We do not know whether Kapil Sibal is himself a tolerant or a strict parent. Perhaps the former. Unlike the personality who tears into political opponents of himself and his boss, Parent Sibal may be a forgiving individual who keeps turning the other cheek, even while getting slapped. Certainly, by all accounts, his offspring have made successful careers and have avoided the pitfalls of gilded youth. However, one youthful Sibal does not a trend make, and there has been considerable debate even in the civilised parts of the world (those to which Kapil Sibal and Sonia Gandhi send their sons to study) about the impact of Benjamin Spock’s reversal of the “Spare the rod and spoil the child” doctrine. The diminution of the work ethic in many parts of North America and Europe, the chasing after privileges and the shying away from work, even the reckless greed of the truly spoilt that comes across in the financial transactions that caused the 2008 crash, all this indicates that perhaps there can be too much leniency in the classroom and at home. That perhaps the “Tiger Mom” is correct in ensuring that her children equip themselves in a manner that would enable them to compete in a world where success may become even rarer than it as been in past eras.
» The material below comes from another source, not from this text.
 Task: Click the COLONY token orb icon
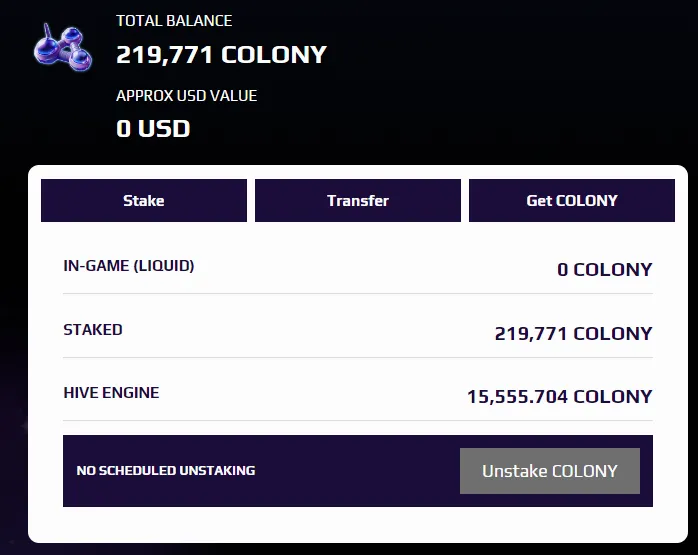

India may be far poorer than Sweden, and have a much more dismal index of gender justice than Denmark. However, by placing severe constraints on the disciplining capability of our teachers, our NGO-loving rulers are winning the praise of those who have the luxury of seeing the country from afar, and of never having to be affected by the results of the social experiments being conducted in India by politicians and officials in thrall to the sophisticates who suffuse some of the more tony NGOs, those that have instant access to the highest reaches of power. As in the Kolkata case, when the media and police gave chase in only one direction — the teachers — rather than in other corners of a schoolboy’s life, India has become a dangerous place for those with convictions, as the four who read out snatches of Salman Rushdie’s turgid prose at the Jaipur Literature Festival are finding out. It has become almost ridiculously easy to generate a storm of negative stories about an individual, and to get miscellaneous busybodies to file FIRs and prompt the police into action, often on pretexts that would be laughed at in genuine democracies. A Hindi teacher in Chennai is the first martyr to the policy of sparing the rod, or indeed any chastisement at all, in our schools. She will not be the last.